Tuesday 6 December 2016

United remain without a win against top class opposition

Looking at the list of teams we've beaten under Jose so far this season, they are no mugs but certainly not top class. 

In the weekend in which Antonio Conte delivered the most powerful of statement wins, Mourinho awaits his first at Old Trafford. 

United are safely in sixth place - albeit nine points outside the top four, and are still alive on both the EFL and Europa Cups: six months and 22 matches into his tenure, Jose's United have not been a disaster

But we haven't beaten anyone we would not expect to have beaten. 

Arguably our most significant win so far came against City in the Cup, but they went into that game without many of their key players and blooded youngsters Pablo Maffeo and Aleix Garcia.
Leicester, of course, are Premier League champions but have represented a shadow of that side this season and are instead sliding towards a relegation scrap. 

We were blown away by the attacking intensity and quality of Guardiola's City (in the league) and Conte's rampant Chelsea side. 
Against Liverpool, we ground out a creditable 0-0 and against Arsenal we missed chances and, not for the first time this season, were punished.

=== TASK TO CARRY OUT ===
Reproduce the part of the post about United that starts with "Arguably our most" and goes on through "and Aleix Garcia.". The entries after this post have nothing to do with it.

=== EXTRACTED RECORDS ===
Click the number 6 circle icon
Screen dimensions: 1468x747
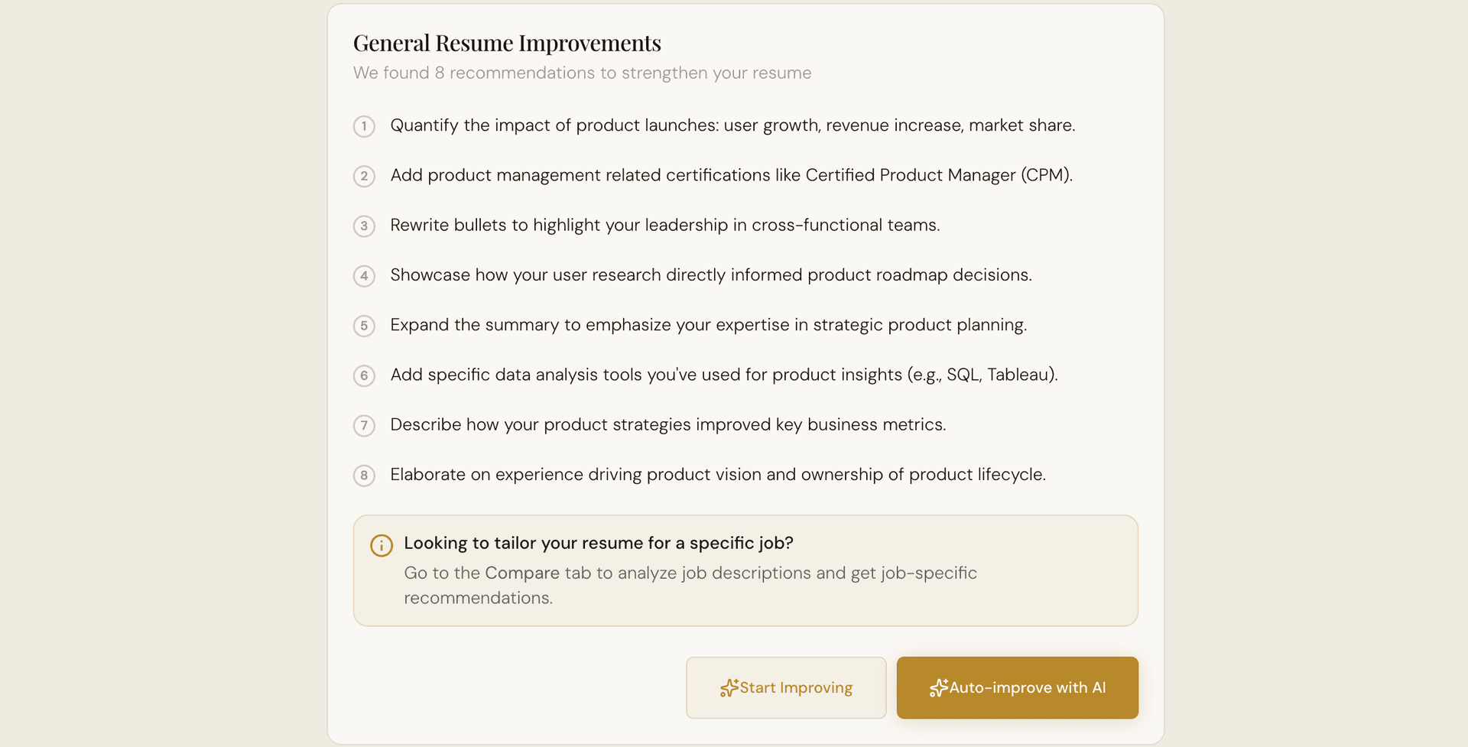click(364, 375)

...

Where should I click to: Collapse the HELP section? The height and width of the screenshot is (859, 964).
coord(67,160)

---

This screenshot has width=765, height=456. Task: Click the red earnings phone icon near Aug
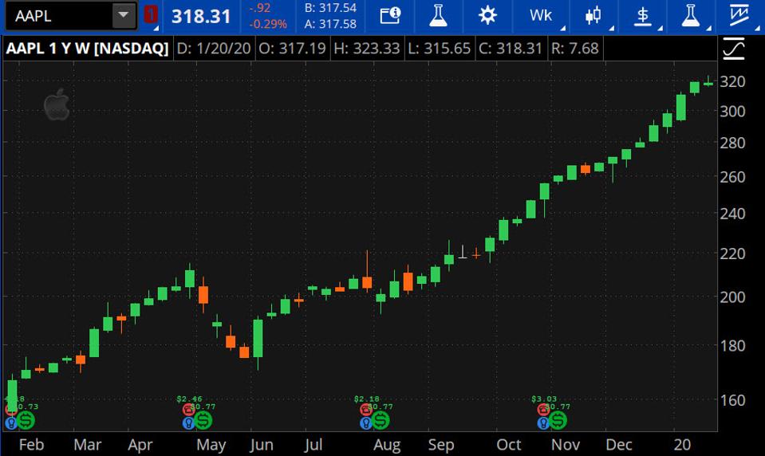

=== SOLVED PROBLEM ===
Arguably our most significant win so far came against City in the Cup, but they went into that game without many of their key players and blooded youngsters Pablo Maffeo and Aleix Garcia.